● Your objective
Each line of the entries below that holds "Days" is needed, copied in full.

(Stored data entries)
=== Begin Enclosure ===
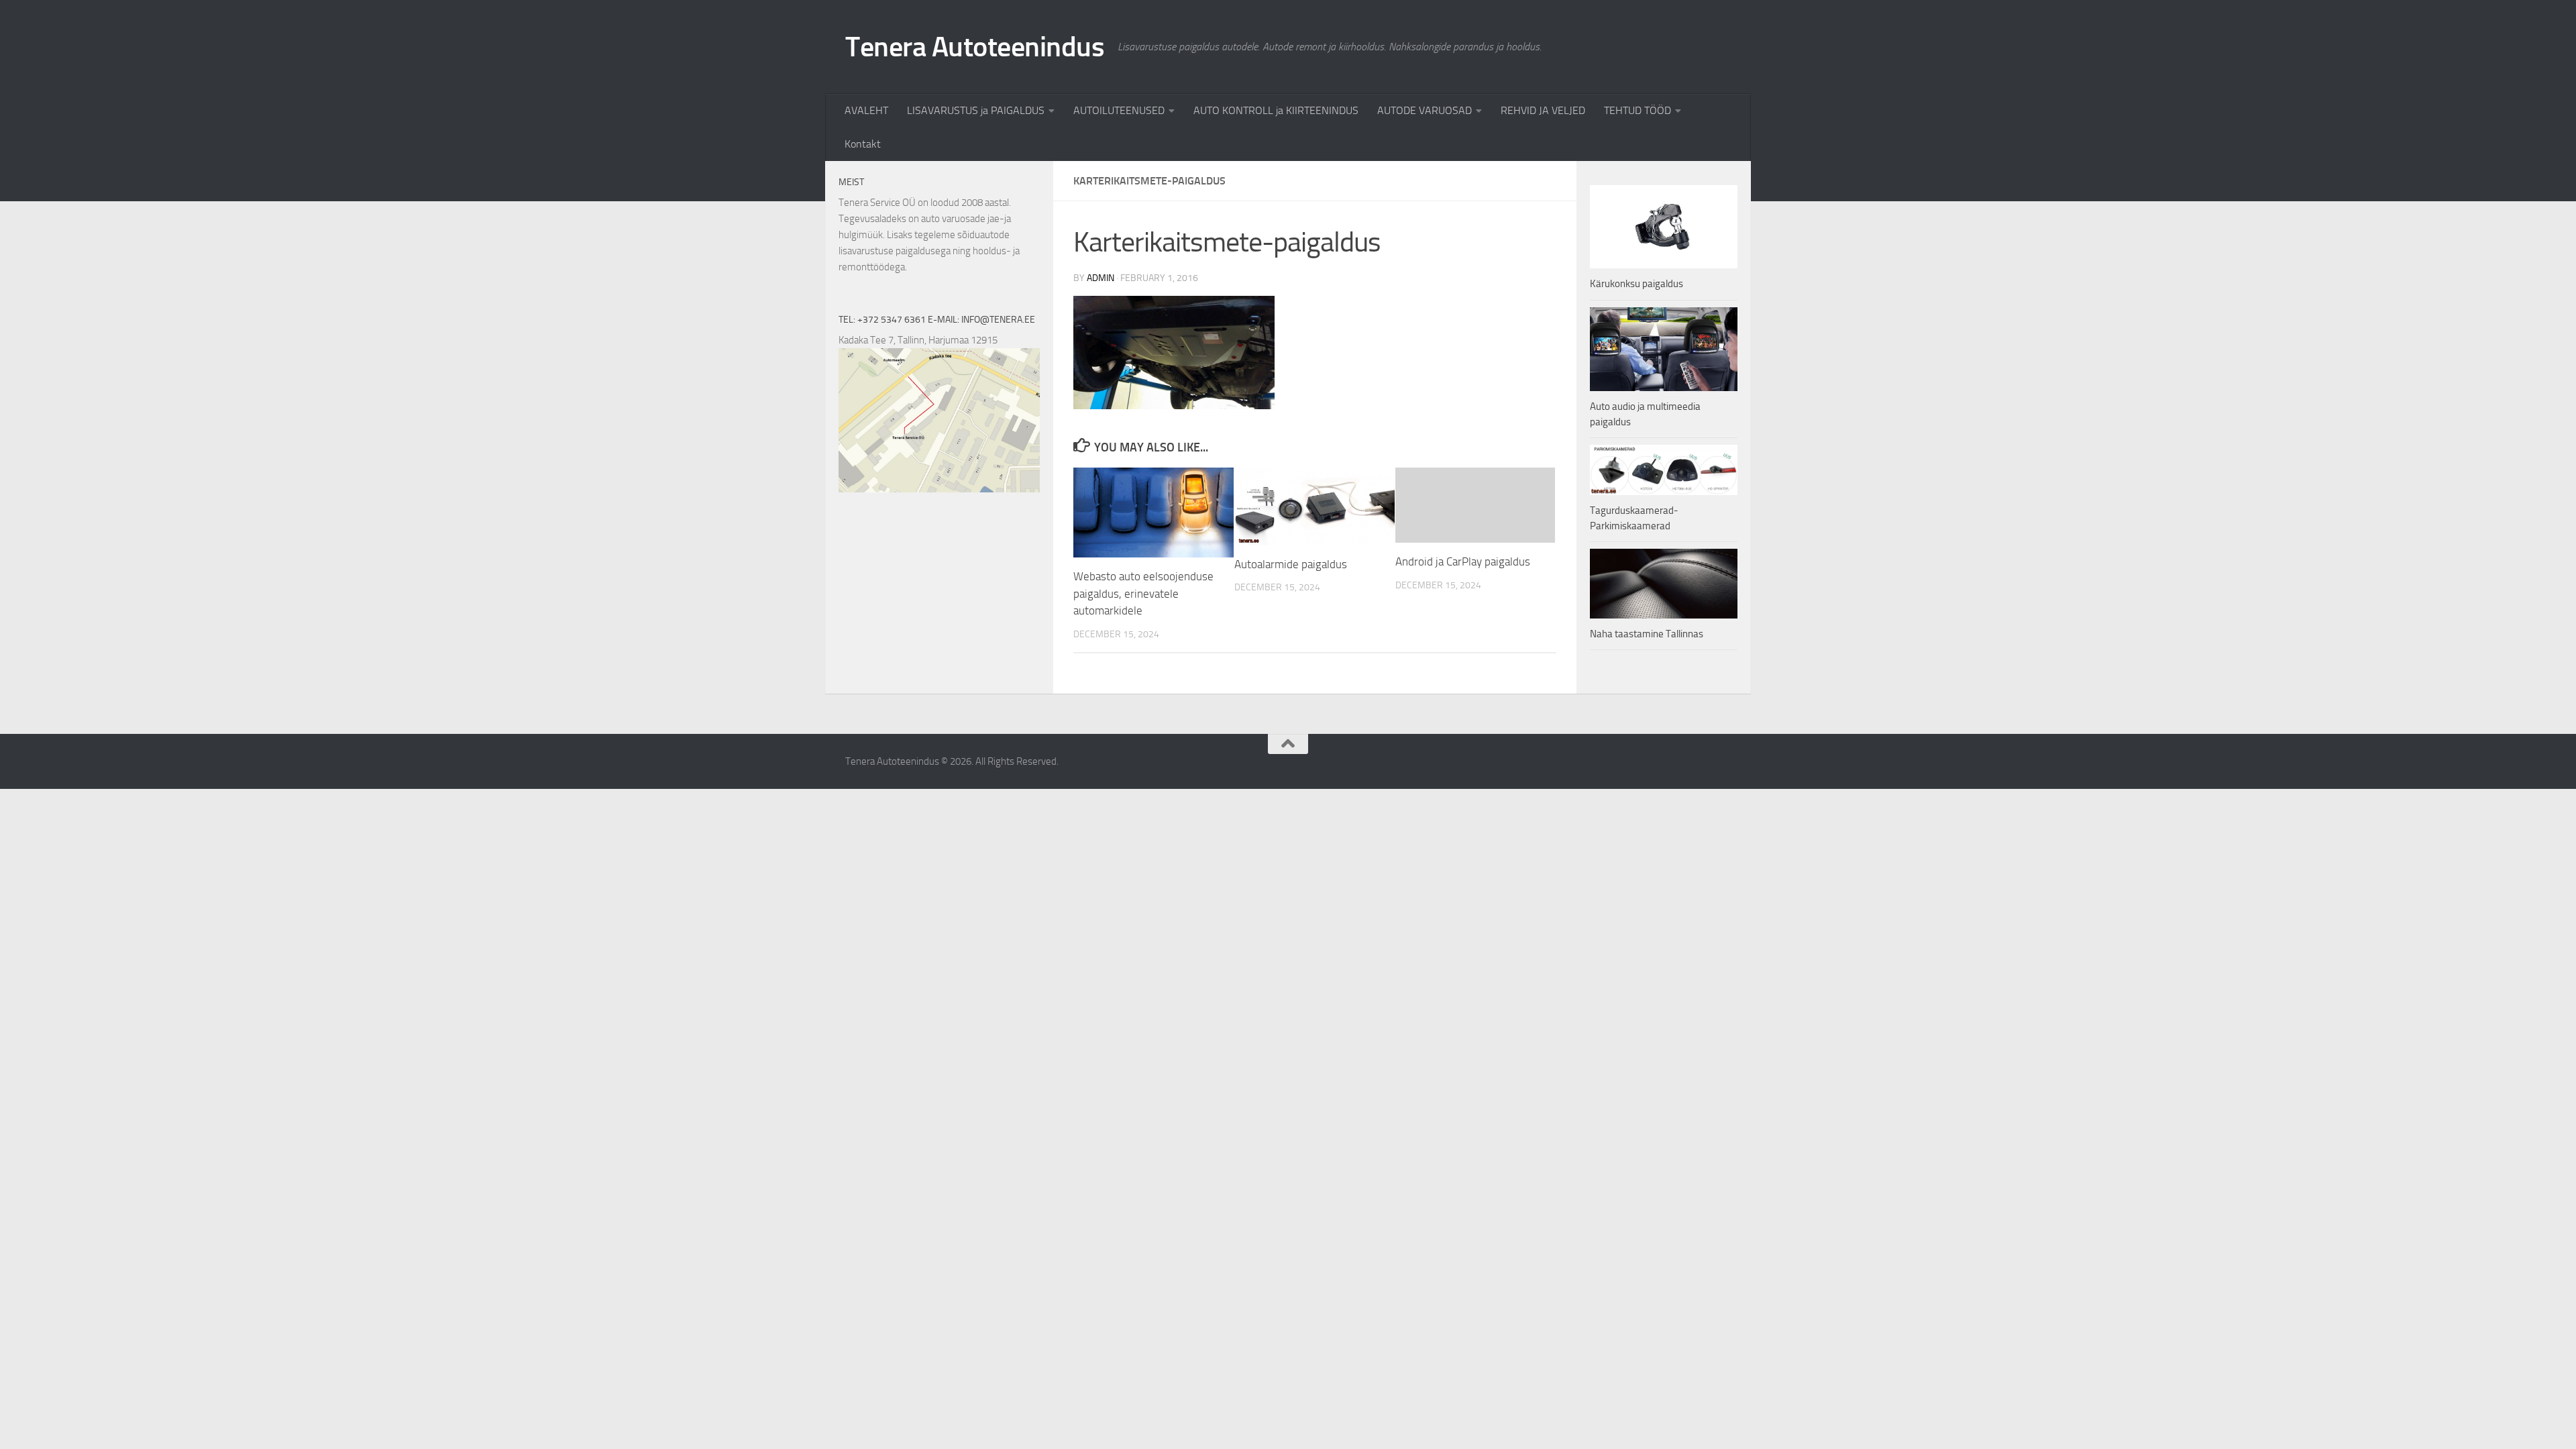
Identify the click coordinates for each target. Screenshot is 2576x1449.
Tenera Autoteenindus (974, 47)
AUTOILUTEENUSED (1119, 110)
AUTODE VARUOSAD (1424, 110)
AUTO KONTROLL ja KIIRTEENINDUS (1275, 110)
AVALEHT (866, 110)
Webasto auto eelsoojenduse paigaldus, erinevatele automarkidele (1143, 593)
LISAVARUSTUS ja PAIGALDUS (975, 110)
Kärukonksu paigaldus (1636, 284)
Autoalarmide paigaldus (1290, 564)
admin (1100, 278)
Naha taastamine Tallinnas (1646, 634)
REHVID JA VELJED (1543, 110)
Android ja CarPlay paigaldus (1462, 561)
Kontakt (863, 144)
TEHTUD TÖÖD (1637, 110)
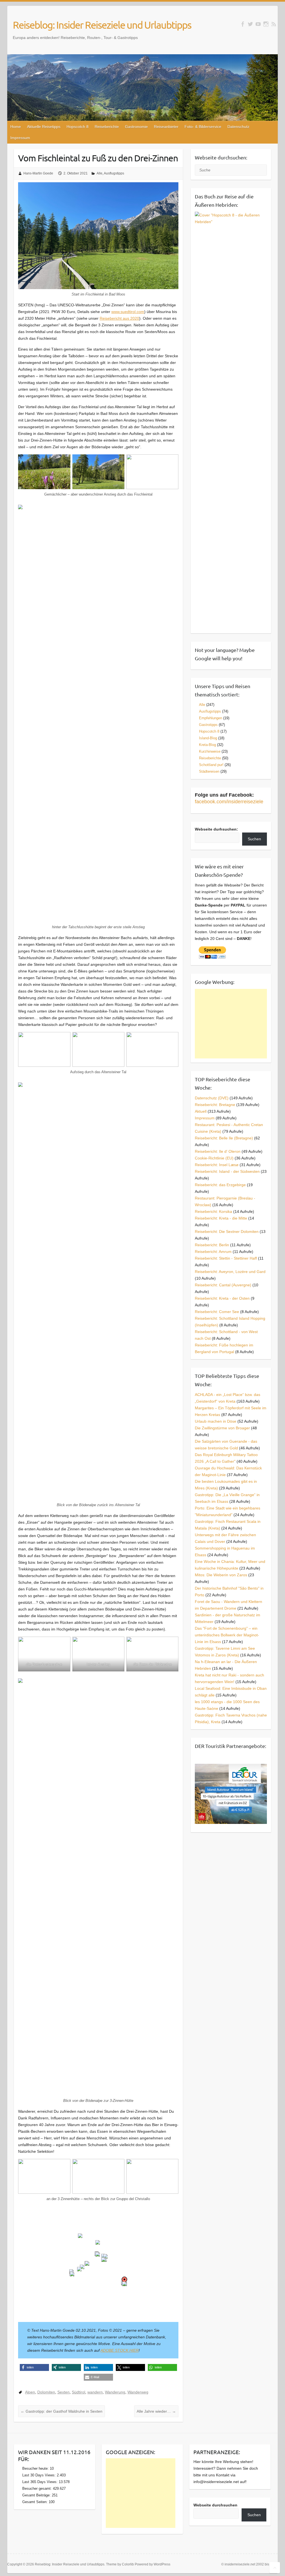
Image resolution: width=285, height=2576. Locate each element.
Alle (99, 173)
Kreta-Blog (207, 745)
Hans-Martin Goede (38, 173)
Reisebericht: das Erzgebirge (220, 1185)
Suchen (254, 839)
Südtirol (78, 2392)
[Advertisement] (231, 1023)
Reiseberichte (107, 126)
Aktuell (201, 1111)
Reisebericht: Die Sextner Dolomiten (227, 1231)
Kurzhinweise (209, 751)
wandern (95, 2392)
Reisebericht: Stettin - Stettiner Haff (226, 1258)
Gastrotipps (208, 725)
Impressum (20, 138)
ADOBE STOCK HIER (119, 2350)
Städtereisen (209, 771)
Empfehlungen (210, 718)
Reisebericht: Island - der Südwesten (227, 1171)
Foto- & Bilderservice (203, 126)
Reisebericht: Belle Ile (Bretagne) (224, 1138)
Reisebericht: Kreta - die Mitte (221, 1218)
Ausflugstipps (114, 173)
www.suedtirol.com (127, 311)
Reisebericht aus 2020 (119, 318)
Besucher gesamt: (37, 2488)
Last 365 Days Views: (40, 2482)
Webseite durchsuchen (215, 2505)
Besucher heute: (36, 2468)
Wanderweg (137, 2392)
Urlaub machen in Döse (215, 1421)
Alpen (30, 2392)
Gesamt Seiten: (35, 2502)
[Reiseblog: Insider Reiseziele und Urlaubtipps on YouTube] (258, 24)
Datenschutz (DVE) (212, 1098)
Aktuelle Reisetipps (43, 126)
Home (15, 126)
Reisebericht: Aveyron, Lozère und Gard (230, 1271)
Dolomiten (46, 2392)
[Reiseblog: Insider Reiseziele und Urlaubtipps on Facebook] (242, 24)
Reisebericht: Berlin (212, 1245)
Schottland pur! (211, 765)
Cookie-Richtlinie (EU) (214, 1158)
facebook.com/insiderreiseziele (229, 801)
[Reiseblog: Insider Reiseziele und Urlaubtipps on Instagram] (266, 24)
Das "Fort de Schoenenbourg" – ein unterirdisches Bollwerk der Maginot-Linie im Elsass (227, 1635)
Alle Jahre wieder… (156, 2411)
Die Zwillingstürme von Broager (222, 1428)
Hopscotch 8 (78, 126)
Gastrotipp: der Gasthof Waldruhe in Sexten (61, 2411)
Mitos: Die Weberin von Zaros (221, 1575)
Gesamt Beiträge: (37, 2495)
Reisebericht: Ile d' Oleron (217, 1151)
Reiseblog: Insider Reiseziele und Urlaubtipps (102, 25)
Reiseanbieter (166, 126)
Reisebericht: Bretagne (215, 1104)
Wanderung (115, 2392)
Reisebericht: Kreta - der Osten (222, 1298)
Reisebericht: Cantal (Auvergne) (223, 1285)
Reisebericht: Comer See (217, 1311)
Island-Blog (208, 738)
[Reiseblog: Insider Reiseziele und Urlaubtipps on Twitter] (250, 24)
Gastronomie (136, 126)
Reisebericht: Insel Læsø (217, 1165)
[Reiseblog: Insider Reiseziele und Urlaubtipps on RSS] (273, 24)
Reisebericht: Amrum (213, 1251)
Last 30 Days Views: (39, 2475)
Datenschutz (238, 126)
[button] (80, 2235)
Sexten (63, 2392)
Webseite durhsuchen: (216, 829)
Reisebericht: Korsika (213, 1211)
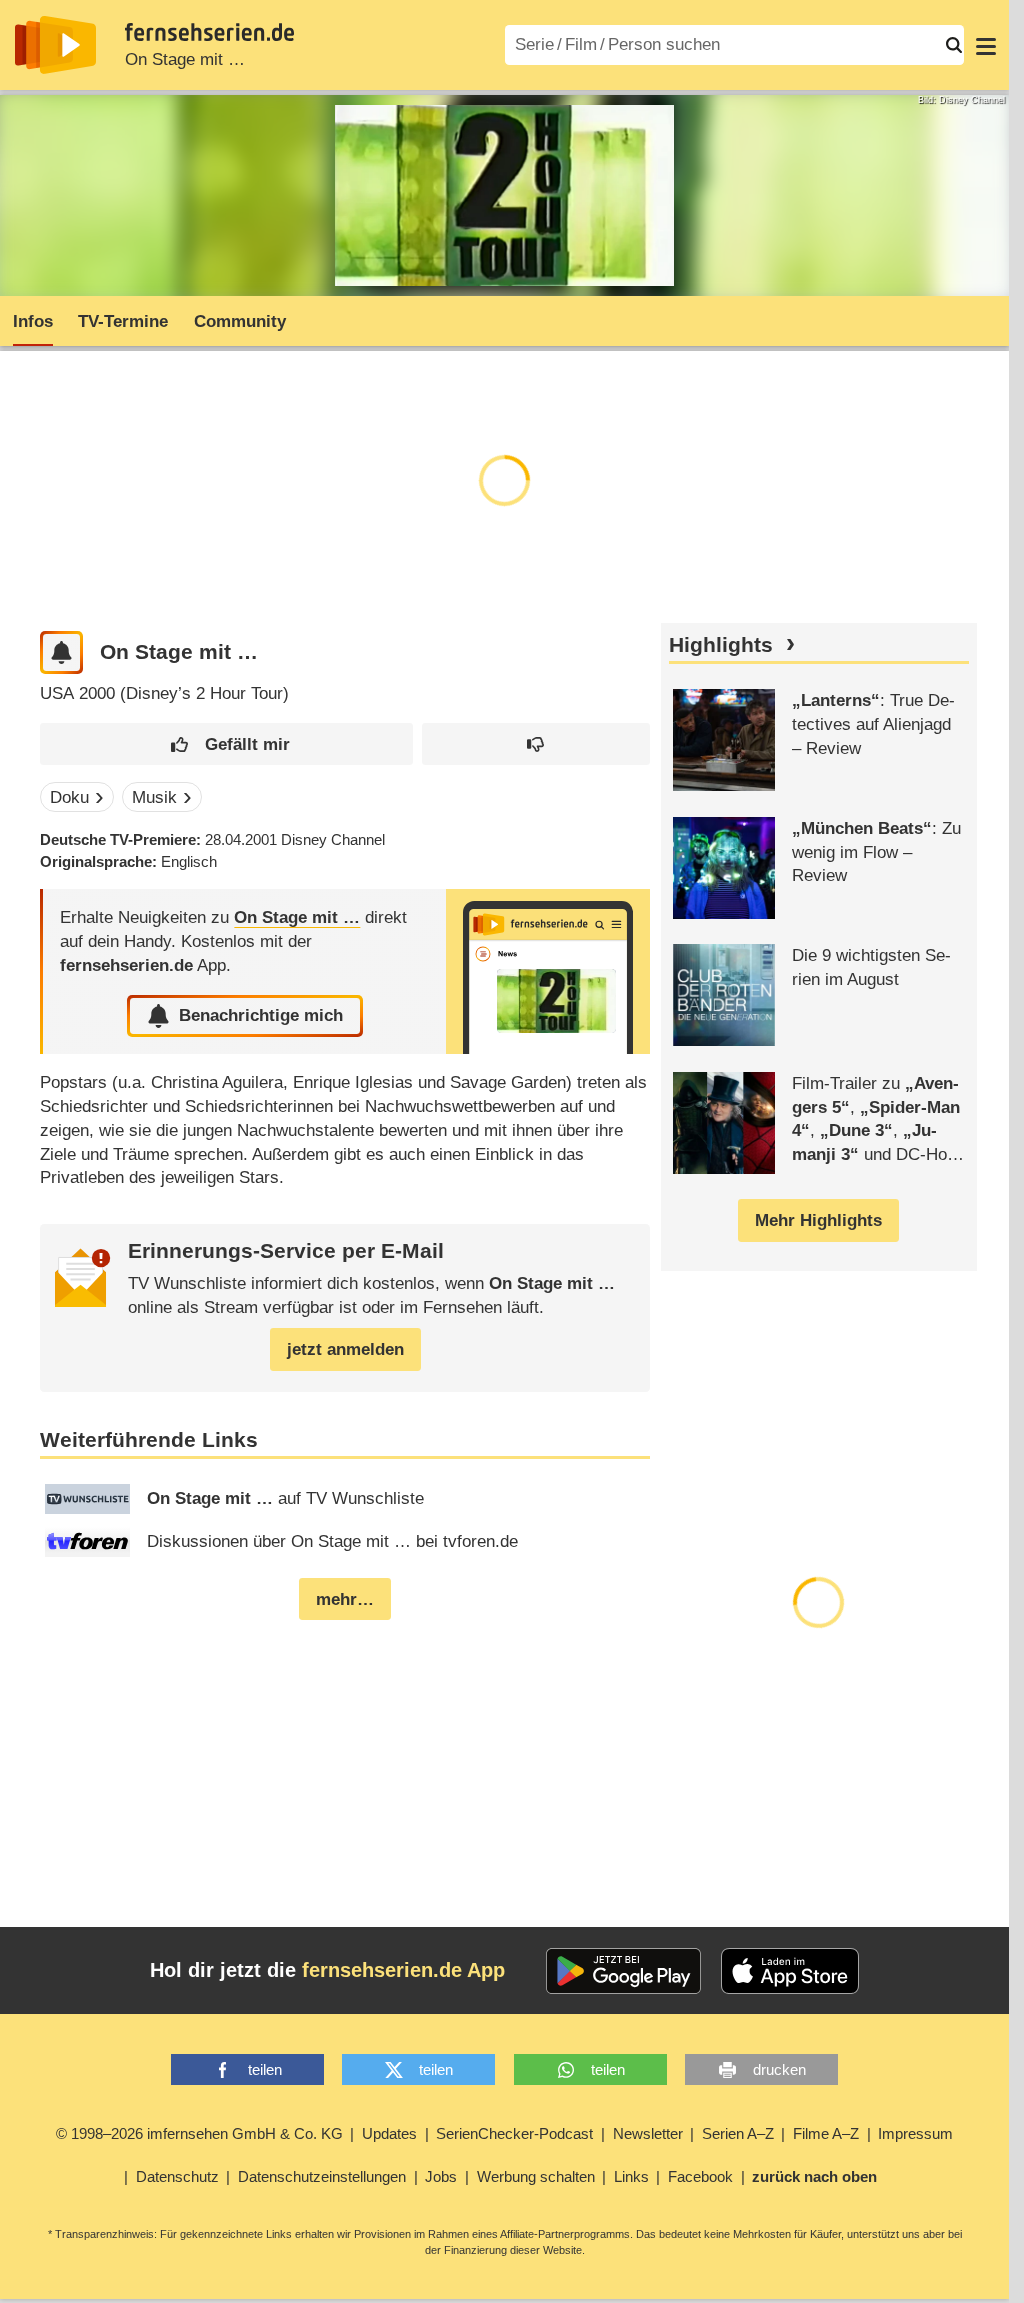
=== End Enclosure ===
● Response area
Last 365 Days Views: (40, 2482)
Last 30 Days Views: (39, 2475)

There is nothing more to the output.